About this exercise:
Your task is to print each record exactly as it reads.

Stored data
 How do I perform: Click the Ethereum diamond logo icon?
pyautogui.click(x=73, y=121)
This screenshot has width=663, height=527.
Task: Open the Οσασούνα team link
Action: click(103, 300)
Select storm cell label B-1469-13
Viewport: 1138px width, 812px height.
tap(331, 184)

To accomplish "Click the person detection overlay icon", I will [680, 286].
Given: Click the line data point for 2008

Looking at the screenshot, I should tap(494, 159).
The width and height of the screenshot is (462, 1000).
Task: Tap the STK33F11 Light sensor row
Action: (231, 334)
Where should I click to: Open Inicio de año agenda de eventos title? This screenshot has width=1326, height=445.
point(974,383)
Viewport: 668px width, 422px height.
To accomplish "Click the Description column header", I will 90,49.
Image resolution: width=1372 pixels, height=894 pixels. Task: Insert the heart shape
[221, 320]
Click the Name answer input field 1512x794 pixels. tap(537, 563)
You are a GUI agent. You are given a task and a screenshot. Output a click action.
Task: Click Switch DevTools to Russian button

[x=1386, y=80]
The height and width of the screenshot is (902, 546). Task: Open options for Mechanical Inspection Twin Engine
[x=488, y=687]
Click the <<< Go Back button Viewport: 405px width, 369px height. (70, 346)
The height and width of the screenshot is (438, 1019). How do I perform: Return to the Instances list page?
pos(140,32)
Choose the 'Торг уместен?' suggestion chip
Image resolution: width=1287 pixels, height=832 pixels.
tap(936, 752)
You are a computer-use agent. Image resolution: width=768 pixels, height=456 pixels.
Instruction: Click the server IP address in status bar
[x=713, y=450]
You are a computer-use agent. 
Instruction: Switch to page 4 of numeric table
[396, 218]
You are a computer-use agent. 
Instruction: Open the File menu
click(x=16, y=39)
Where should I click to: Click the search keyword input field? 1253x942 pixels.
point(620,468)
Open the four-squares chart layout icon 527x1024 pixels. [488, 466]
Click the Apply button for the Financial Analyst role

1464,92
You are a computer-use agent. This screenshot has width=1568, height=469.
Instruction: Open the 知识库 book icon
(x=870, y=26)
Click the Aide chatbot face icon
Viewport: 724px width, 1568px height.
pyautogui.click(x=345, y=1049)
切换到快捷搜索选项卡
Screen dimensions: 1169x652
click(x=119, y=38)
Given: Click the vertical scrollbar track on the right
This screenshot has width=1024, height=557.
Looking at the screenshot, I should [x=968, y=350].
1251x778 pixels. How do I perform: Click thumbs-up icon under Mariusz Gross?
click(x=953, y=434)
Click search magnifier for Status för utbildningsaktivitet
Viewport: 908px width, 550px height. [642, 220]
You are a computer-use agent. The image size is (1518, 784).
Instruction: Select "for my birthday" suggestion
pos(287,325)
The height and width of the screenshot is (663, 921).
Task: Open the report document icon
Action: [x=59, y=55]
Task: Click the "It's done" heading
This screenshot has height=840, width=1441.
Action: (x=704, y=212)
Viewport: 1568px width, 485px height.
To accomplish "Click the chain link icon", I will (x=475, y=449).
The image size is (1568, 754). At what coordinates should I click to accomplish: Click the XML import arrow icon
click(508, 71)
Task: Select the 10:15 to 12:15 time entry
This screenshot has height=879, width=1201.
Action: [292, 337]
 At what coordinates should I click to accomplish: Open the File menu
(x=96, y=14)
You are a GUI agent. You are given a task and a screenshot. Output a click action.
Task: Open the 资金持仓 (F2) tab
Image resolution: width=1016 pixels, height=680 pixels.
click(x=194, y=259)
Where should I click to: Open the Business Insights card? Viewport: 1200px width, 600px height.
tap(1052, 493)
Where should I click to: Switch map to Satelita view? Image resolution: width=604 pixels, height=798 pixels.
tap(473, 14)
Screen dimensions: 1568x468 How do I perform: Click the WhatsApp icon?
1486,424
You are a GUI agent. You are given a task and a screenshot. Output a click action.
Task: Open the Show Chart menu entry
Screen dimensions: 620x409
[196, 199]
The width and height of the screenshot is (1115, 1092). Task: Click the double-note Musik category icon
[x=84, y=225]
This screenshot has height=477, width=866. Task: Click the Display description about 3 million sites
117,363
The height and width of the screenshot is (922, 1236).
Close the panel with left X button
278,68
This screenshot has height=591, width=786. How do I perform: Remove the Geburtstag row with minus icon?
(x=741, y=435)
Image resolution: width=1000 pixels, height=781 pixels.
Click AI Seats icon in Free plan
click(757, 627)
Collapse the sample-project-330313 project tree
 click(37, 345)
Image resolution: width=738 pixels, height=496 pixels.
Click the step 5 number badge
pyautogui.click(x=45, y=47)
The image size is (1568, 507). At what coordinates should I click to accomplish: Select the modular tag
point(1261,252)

Answer box:
 How do I perform: Click the Ethereum diamond logo icon?
pyautogui.click(x=73, y=121)
This screenshot has width=663, height=527.
Task: Open the Οσασούνα team link
Action: click(103, 300)
Select storm cell label B-1469-13
Viewport: 1138px width, 812px height.
tap(331, 184)

To accomplish "Click the person detection overlay icon", I will [680, 286].
Given: Click the line data point for 2008

Looking at the screenshot, I should tap(494, 159).
The width and height of the screenshot is (462, 1000).
Task: Tap the STK33F11 Light sensor row
Action: (231, 334)
Where should I click to: Open Inicio de año agenda de eventos title? This screenshot has width=1326, height=445.
point(974,383)
Viewport: 668px width, 422px height.
To accomplish "Click the Description column header", I will 90,49.
Image resolution: width=1372 pixels, height=894 pixels. Task: Insert the heart shape
[221, 320]
Click the Name answer input field 1512x794 pixels. tap(537, 563)
You are a GUI agent. You are given a task and a screenshot. Output a click action.
Task: Click Switch DevTools to Russian button

[x=1386, y=80]
The height and width of the screenshot is (902, 546). Task: Open options for Mechanical Inspection Twin Engine
[x=488, y=687]
Click the <<< Go Back button Viewport: 405px width, 369px height. (70, 346)
The height and width of the screenshot is (438, 1019). How do I perform: Return to the Instances list page?
pos(140,32)
Choose the 'Торг уместен?' suggestion chip
Image resolution: width=1287 pixels, height=832 pixels.
tap(936, 752)
You are a computer-use agent. Image resolution: width=768 pixels, height=456 pixels.
Instruction: Click the server IP address in status bar
[x=713, y=450]
You are a computer-use agent. 
Instruction: Switch to page 4 of numeric table
[396, 218]
You are a computer-use agent. 
Instruction: Open the File menu
click(x=16, y=39)
Where should I click to: Click the search keyword input field? 1253x942 pixels.
point(620,468)
Open the four-squares chart layout icon 527x1024 pixels. [488, 466]
Click the Apply button for the Financial Analyst role

1464,92
You are a computer-use agent. This screenshot has width=1568, height=469.
Instruction: Open the 知识库 book icon
(x=870, y=26)
Click the Aide chatbot face icon
Viewport: 724px width, 1568px height.
pyautogui.click(x=345, y=1049)
切换到快捷搜索选项卡
Screen dimensions: 1169x652
click(x=119, y=38)
Given: Click the vertical scrollbar track on the right
This screenshot has width=1024, height=557.
Looking at the screenshot, I should [x=968, y=350].
1251x778 pixels. How do I perform: Click thumbs-up icon under Mariusz Gross?
click(x=953, y=434)
Click search magnifier for Status för utbildningsaktivitet
Viewport: 908px width, 550px height. [642, 220]
You are a computer-use agent. The image size is (1518, 784).
Instruction: Select "for my birthday" suggestion
pos(287,325)
The height and width of the screenshot is (663, 921).
Task: Open the report document icon
Action: [x=59, y=55]
Task: Click the "It's done" heading
This screenshot has height=840, width=1441.
Action: (x=704, y=212)
Viewport: 1568px width, 485px height.
To accomplish "Click the chain link icon", I will (x=475, y=449).
The image size is (1568, 754). At what coordinates should I click to accomplish: Click the XML import arrow icon
click(508, 71)
Task: Select the 10:15 to 12:15 time entry
This screenshot has height=879, width=1201.
Action: [292, 337]
 At what coordinates should I click to accomplish: Open the File menu
(x=96, y=14)
You are a GUI agent. You are given a task and a screenshot. Output a click action.
Task: Open the 资金持仓 (F2) tab
Image resolution: width=1016 pixels, height=680 pixels.
click(x=194, y=259)
Where should I click to: Open the Business Insights card? Viewport: 1200px width, 600px height.
tap(1052, 493)
Where should I click to: Switch map to Satelita view? Image resolution: width=604 pixels, height=798 pixels.
tap(473, 14)
Screen dimensions: 1568x468 How do I perform: Click the WhatsApp icon?
1486,424
You are a GUI agent. You are given a task and a screenshot. Output a click action.
Task: Open the Show Chart menu entry
Screen dimensions: 620x409
[196, 199]
The width and height of the screenshot is (1115, 1092). Task: Click the double-note Musik category icon
[x=84, y=225]
This screenshot has height=477, width=866. Task: Click the Display description about 3 million sites
117,363
The height and width of the screenshot is (922, 1236).
Close the panel with left X button
278,68
This screenshot has height=591, width=786. How do I perform: Remove the Geburtstag row with minus icon?
(x=741, y=435)
Image resolution: width=1000 pixels, height=781 pixels.
Click AI Seats icon in Free plan
click(757, 627)
Collapse the sample-project-330313 project tree
 click(37, 345)
Image resolution: width=738 pixels, height=496 pixels.
Click the step 5 number badge
pyautogui.click(x=45, y=47)
The image size is (1568, 507). At what coordinates should I click to accomplish: Select the modular tag
point(1261,252)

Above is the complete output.